Television crew is slain in northern Iraq

Nicholas Spangler and Hussein Kadhim - McClatchy Newspapers

September 14, 2008 06:02 PM

BAGHDAD - The Iraqi TV crew brought the gifts that had come to be the trademark of their reality show: some basic household appliances and a delicious supper to break the Ramadan fast for a family of little means.

They'd done it many times before. But this episode didn't get made. Gunmen seized four of them from their vehicles, hauled them down the street and executed them.

The show is called Your Iftar on Us, after the Arabic word for the evening feast, and it airs on the privately-owned Sharqiya network. It didn't have much in the way of production values but it had a wide following. People watched it because it made them feel good.

"The people were so happy to see us," said the host, a young woman named Farida Adel.
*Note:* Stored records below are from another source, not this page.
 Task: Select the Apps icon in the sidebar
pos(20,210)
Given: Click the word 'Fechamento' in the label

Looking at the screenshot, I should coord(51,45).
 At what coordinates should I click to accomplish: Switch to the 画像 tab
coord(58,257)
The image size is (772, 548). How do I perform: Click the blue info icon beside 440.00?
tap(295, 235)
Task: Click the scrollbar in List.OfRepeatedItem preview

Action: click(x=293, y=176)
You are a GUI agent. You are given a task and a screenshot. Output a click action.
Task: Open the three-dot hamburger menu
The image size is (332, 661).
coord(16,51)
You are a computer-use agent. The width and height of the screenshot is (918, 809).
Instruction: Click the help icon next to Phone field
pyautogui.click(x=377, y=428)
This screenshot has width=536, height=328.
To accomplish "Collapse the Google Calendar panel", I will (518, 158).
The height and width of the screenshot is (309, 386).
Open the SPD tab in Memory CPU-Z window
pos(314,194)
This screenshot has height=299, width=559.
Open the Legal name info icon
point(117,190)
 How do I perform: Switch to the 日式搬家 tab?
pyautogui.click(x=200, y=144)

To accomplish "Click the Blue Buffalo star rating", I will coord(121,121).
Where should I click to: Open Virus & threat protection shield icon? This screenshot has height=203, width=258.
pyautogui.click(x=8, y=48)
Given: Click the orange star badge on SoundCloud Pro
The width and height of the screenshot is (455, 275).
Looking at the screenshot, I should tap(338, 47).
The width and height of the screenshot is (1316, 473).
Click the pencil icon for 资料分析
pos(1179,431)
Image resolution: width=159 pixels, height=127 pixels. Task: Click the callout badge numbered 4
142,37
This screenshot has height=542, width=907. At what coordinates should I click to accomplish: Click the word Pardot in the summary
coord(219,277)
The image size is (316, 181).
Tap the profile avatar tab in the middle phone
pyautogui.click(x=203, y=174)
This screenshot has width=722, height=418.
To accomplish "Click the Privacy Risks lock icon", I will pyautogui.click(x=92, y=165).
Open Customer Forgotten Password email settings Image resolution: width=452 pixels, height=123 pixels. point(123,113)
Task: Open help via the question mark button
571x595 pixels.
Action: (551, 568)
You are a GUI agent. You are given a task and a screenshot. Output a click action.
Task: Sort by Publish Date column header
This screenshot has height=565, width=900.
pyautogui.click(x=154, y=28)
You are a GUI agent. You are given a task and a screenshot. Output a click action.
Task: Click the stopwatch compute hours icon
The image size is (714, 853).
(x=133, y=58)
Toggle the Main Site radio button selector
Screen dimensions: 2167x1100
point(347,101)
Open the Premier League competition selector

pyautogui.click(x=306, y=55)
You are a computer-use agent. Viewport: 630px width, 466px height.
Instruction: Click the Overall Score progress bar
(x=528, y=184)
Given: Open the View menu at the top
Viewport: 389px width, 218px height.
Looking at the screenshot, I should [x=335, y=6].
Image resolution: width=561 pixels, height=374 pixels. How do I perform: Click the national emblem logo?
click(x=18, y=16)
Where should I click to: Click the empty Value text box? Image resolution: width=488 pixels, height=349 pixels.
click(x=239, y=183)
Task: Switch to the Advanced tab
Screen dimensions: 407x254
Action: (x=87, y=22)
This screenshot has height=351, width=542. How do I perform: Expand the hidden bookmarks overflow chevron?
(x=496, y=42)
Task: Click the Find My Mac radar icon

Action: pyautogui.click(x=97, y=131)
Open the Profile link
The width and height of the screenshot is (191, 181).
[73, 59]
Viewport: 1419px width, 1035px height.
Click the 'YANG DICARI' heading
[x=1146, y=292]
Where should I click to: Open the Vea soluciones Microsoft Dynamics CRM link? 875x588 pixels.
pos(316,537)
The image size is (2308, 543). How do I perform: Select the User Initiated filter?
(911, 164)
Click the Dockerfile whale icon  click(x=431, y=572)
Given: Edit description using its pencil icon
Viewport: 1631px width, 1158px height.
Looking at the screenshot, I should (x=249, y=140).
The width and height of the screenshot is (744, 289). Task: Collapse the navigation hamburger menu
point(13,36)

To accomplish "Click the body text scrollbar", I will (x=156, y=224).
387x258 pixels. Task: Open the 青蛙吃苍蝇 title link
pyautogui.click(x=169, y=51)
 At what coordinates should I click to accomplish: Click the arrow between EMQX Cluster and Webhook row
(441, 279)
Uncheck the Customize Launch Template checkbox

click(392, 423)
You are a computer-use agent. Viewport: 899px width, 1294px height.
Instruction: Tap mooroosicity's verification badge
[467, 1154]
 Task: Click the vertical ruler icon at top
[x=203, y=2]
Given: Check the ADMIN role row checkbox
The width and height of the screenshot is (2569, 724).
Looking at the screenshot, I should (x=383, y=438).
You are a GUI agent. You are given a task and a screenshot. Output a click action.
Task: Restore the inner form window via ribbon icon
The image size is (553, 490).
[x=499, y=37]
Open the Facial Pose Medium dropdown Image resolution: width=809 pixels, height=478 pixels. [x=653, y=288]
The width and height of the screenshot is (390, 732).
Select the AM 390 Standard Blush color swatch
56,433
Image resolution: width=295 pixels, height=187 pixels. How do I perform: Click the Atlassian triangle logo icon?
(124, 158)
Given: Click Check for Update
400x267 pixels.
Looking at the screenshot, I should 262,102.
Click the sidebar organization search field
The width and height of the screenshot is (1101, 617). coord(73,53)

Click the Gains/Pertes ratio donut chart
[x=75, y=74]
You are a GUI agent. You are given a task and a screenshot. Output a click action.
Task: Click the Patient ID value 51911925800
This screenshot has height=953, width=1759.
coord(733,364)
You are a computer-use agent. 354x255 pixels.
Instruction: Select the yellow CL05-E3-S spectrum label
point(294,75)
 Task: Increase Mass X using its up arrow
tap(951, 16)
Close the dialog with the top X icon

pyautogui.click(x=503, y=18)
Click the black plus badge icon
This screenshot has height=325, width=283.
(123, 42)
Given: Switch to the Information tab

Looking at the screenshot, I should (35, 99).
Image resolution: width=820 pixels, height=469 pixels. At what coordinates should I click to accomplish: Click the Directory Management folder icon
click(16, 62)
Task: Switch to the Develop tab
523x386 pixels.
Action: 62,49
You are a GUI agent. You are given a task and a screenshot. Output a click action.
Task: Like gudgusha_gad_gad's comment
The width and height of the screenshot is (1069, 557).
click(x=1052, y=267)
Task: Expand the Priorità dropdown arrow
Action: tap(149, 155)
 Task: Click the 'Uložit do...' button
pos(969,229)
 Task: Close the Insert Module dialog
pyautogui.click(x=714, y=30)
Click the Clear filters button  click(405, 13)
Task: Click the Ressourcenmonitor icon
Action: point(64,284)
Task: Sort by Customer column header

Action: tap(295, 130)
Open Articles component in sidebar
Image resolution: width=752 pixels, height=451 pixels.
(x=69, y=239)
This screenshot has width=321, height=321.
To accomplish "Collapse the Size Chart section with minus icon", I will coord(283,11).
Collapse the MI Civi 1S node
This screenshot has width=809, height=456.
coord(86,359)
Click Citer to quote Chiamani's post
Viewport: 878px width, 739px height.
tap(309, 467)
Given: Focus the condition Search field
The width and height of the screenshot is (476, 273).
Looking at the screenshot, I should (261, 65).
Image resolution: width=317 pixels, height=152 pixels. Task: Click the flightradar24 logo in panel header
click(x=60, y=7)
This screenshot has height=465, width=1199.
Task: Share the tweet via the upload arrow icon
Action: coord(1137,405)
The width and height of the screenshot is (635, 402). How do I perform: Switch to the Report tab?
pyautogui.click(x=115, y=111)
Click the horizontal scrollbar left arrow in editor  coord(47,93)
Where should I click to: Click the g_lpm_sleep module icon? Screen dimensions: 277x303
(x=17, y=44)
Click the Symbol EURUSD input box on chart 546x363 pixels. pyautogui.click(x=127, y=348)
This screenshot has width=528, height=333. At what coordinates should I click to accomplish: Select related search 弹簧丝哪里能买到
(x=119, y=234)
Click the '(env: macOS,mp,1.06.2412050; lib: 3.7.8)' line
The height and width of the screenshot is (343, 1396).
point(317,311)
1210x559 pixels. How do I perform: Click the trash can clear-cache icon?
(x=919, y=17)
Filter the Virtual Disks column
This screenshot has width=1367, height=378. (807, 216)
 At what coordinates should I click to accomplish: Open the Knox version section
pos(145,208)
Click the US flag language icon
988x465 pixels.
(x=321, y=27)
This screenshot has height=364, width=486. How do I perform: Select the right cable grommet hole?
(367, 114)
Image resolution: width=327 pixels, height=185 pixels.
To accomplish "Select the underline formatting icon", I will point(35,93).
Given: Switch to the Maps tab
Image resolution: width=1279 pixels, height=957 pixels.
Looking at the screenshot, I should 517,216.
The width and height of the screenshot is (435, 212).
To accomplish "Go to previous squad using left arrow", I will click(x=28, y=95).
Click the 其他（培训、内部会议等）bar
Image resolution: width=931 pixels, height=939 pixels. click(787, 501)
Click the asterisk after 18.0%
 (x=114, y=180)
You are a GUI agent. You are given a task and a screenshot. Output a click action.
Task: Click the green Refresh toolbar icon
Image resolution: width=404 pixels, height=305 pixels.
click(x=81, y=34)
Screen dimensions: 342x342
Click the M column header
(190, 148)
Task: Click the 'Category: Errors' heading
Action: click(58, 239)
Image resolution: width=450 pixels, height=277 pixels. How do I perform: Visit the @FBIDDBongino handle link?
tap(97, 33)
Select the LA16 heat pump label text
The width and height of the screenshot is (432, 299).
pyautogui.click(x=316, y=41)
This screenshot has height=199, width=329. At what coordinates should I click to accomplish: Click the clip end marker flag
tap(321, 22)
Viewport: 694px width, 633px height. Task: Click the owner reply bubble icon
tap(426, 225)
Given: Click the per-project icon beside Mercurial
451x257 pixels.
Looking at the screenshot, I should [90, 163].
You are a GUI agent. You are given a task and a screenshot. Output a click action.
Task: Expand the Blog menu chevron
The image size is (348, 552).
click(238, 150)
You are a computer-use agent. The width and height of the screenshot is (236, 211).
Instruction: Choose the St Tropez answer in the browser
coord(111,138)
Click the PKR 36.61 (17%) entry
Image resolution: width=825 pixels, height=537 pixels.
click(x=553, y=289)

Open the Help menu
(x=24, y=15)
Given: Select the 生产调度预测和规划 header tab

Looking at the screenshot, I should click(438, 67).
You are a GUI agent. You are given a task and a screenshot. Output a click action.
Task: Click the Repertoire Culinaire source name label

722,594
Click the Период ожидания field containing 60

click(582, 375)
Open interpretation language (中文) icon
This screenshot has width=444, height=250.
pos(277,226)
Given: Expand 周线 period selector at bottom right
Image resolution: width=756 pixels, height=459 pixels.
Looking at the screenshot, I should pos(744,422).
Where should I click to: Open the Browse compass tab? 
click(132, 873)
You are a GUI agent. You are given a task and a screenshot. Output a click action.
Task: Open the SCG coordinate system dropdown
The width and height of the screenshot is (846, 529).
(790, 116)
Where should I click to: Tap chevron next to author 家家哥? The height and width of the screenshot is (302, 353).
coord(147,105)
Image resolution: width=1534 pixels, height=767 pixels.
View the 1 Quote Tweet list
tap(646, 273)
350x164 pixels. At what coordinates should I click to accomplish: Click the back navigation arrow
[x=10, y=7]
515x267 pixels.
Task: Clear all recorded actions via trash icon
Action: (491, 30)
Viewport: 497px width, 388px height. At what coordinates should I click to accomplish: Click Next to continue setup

She was speaking Saturday, hours after everything went bad, when Sharqiya broke into its regularly scheduled programming and showed her alone on the screen. "All of them invited us inside their houses. They were so happy that we'd come to Mosul," she said.

Musa'ab Al Azawi, the network's Mosul manager and son of a member of the Iraqi parliament, had picked a family in the Mosul's Zinjili neighborhood, a single mother and her six children. The father had been killed in a massive explosion along with 39 others in January. Their story had the makings of a strong show, he told Adel: they would be helping not just one woman but all "Iraqi women who've lost husbands, brothers and loved ones."

He told her Mosul was safe and the Sharqiya channel was well liked there. "All of you are under our protection," he said. But he may have overlooked the risks that came with the program's success. Adel is famous; her face and western style of dress are recognized; and for almost two days everybody in the neighborhood knew the crew was there. They followed them on the streets, laughing, chatting, and maybe making plans.

A terror group known as the Islamic State of Iraq is still active in the area. There are evil people among the good in Zanjili, said Brig. Gen. Khalid Abdul-Sattar, spokesman for the Iraqi security forces there. "They kill people just for killing."

He said no one from the network told his men that the Sharqiya crew had arrived, or planned to do interviews and shoot footage in the neighborhood.

The crew arrived in Zinjili before noon Saturday, driving in a car and a van through a checkpoint manned by Iraqi security forces, and parked outside the house of the family they were to profile. Soon after, Adel heard gunfire and an explosion.

She went inside the house and talked with the mother while four of her crew remained outside. Two came in. One told Adel to have some rest. "You're going to be on camera and you have to be calm."

They didn't know it, but something horrible was happening outside.

A four-wheel drive carrying as many as seven gunmen drove up. The gunmen got out and forced the four crewmen who were still outside into their own vehicles, according to Abdul-Sattar and Mosul Yasir al Hamdani, of the Society for Defending Press Freedom in Iraq, who quoted witnesses. They drove the men 500 yards down the street, took them out of the vehicles and forced them inside the house where they would die.

Adel, and the other two crew members, identified only as Mustafa and Fadhel, still knew none of this, and started to leave the house. Someone shouted, "Don't go out!" The four crewmen had been taken,.

Adel hid herself in a wardrobe inside the house, and emerged later in a traditional abaya, a floor-length gown, and hijab, or veil, warn by some conservative women in Iraq.

She pulled herself together and called a colleague, who told her: "You need to get out of Mosul now."

She got out, along with crew members Mustafa and Fadhel. The rest didn't. Their names are Musa'ab Mahmoud Al-Azawi - the network's manager in Mosul, -- Ehab Maad, Ahmed Salim, Qaidar Sleiman.

Their bodies were found in the deserted house, each shot in the chest or head or both.

On Sunday, Abdul-Sattar said five suspects were in custody. Two of them were found in possession of a pistol; it was not clear if it had been recently fired, and forensics tests will take three days, he said.

Prime Minister Nouri Al Maliki, the United States Embassy and the Islamic Party of Iraq issued statements condemning the killings.